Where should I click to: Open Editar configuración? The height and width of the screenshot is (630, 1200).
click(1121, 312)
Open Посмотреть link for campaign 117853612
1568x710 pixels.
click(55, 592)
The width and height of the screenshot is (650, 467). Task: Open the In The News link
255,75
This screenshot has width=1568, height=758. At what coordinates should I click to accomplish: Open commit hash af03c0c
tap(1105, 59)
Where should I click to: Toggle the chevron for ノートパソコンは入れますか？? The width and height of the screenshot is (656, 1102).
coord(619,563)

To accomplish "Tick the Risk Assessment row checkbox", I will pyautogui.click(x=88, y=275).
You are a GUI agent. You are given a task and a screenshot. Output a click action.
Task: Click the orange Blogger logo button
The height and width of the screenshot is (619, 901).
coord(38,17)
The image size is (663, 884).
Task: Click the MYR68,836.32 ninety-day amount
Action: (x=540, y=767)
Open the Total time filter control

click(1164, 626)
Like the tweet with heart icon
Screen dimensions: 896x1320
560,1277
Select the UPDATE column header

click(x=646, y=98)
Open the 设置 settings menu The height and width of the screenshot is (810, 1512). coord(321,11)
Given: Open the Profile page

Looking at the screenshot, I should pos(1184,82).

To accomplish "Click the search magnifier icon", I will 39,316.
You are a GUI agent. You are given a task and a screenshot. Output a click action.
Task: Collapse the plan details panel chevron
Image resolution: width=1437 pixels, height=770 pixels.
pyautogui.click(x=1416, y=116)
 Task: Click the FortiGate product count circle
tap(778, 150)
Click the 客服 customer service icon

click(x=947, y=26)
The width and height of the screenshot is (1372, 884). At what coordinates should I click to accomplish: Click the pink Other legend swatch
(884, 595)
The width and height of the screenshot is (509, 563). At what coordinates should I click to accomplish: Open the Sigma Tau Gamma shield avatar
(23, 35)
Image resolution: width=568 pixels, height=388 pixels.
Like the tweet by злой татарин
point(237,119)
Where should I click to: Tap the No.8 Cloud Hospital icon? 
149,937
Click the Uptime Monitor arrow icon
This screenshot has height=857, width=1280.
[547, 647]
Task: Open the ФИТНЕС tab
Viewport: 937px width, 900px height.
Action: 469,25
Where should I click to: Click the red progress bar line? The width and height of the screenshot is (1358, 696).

● **THE PROBLEM**
Wherever the string "will" appears in the entries, copy that line.

● **SOLUTION TO THE PROBLEM**
To accomplish "Tick the Risk Assessment row checkbox", I will pyautogui.click(x=88, y=275).
To accomplish "Click the search magnifier icon", I will 39,316.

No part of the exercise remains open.